_What the task requires_:
Please output, verbatim, the lines of the listing below from the line containing "Open more options" through the final line of the listing, both included.

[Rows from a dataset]
--- Begin ---

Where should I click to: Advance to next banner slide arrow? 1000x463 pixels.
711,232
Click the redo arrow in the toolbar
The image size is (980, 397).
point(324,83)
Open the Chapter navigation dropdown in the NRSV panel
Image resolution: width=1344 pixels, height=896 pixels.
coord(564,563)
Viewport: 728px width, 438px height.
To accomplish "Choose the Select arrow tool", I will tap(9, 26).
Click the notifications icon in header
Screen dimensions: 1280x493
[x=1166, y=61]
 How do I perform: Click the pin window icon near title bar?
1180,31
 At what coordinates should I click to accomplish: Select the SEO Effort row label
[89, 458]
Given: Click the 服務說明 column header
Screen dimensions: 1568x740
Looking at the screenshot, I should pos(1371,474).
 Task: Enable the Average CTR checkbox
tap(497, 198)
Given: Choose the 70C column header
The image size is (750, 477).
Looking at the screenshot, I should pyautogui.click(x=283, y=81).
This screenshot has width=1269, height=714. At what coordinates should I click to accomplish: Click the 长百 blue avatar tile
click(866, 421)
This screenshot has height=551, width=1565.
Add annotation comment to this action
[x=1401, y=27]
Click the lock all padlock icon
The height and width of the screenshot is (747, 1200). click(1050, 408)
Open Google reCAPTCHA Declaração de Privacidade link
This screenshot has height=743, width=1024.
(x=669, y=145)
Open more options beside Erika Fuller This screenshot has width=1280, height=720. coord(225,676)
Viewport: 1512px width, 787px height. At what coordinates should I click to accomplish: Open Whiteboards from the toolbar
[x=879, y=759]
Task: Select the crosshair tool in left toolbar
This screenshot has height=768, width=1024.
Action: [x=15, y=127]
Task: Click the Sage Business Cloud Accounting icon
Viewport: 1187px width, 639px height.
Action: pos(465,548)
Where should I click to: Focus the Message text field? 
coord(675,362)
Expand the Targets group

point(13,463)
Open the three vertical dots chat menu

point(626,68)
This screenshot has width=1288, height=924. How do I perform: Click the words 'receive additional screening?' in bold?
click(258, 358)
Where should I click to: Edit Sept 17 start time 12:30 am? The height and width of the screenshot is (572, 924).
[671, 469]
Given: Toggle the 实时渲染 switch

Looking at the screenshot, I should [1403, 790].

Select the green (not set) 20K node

--- End ---

_Worked solution_:
Open more options beside Erika Fuller This screenshot has width=1280, height=720. coord(225,676)
Viewport: 1512px width, 787px height. At what coordinates should I click to accomplish: Open Whiteboards from the toolbar
[x=879, y=759]
Task: Select the crosshair tool in left toolbar
This screenshot has height=768, width=1024.
Action: [x=15, y=127]
Task: Click the Sage Business Cloud Accounting icon
Viewport: 1187px width, 639px height.
Action: pos(465,548)
Where should I click to: Focus the Message text field? 
coord(675,362)
Expand the Targets group

point(13,463)
Open the three vertical dots chat menu

point(626,68)
This screenshot has width=1288, height=924. How do I perform: Click the words 'receive additional screening?' in bold?
click(258, 358)
Where should I click to: Edit Sept 17 start time 12:30 am? The height and width of the screenshot is (572, 924).
[671, 469]
Given: Toggle the 实时渲染 switch

Looking at the screenshot, I should [1403, 790].

Select the green (not set) 20K node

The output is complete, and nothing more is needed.